The correlation between the size of the world fleet and the value of global premiums has been diverging (in terms of tonnage) since 2011, but 2019 numbers show that this unsustainable situation is moderating. Global premiums have stabilized but the global fleet continues to grow. Whilst this has slowed the increase of the gap, the gap still remains and is likely to continue to widen. In general, the age of the world fleet is increasing which is reducing the overall value of the asset base. This, in turn, has the potential to negatively affect premiums.

The long-term downward trend in total losses continues and has now reached an all-time low. However, as with the cargo sector, large vessel fires remain an issue. A major loss incurring unprecedented cost (resulting from increased vessel sizes, accumulations and new trading patterns such as arctic routes) remains a significant risk and one that could impact catastrophically on the hull sector. COVID-19 has reduced vessel utilisation and this has impacted positively on claims since early 2020.

Vice-Chair of IUMI’s Facts & Figures Committee, Astrid Seltmann explained: “Cargo and hull results started to recover somewhat in 2019 but from a very low – and for the hull market, unsustainably low – level. In the context of the COVID-19 disruptions in 2020, the challenge is to analyse how the current changes in the market environment will impact marine insurance market trends going forward. There are a number of substantial changes which don’t allow us to simply extrapolate the data going forward but which need close monitoring of world trade and shipping trends and their impact on the marine insurance segments. The same applies to IMO 2020 and the ongoing endeavours of the industry to improve sustainability by introducing new technical solutions – these are very welcome but they create new types of risk.

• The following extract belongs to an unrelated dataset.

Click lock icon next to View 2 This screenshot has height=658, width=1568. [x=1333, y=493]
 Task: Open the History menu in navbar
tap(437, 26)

“Different market sectors have reacted differently to COVID-19. Cruise and offshore have been significantly impacted and, to a lesser extent, has the containership sector. Other markets such as crude oil tankers have fared much better, particularly from the demand for floating storage. The general reduction in vessel utilisation has been positive for the claims environment but underwriters should beware of a potential increase in claims cost due to lapsed maintenance routines, the delay of spare parts or surveys, and an unusual accumulation of high-value vessels in areas exposed to natural catastrophes . Independent of COVID-19, the high incidence of major vessel fires and the recent spate of vessel issues in the North and South American inland waterways continue to be a cause for concern.”

“Taking all into account, around the turn of the year there was confidence that a modest market development was beginning to get underway – albeit from a very low base – and that should be encouraging for marine insurers across the globe. With the arrival of COVID-19 and the related changes coming in with full force from the Q2 2020, the degree of uncertainty surrounding the future of marine underwriting has increased considerably again. However, as marine insurance is all about handling risk, the industry is confident to deal with these additional challenges in a professional way.” 

IUMI said the global premium base for the cargo market for 2019 was reported to be $15.6 billion – a 1.5% reduction from 2018.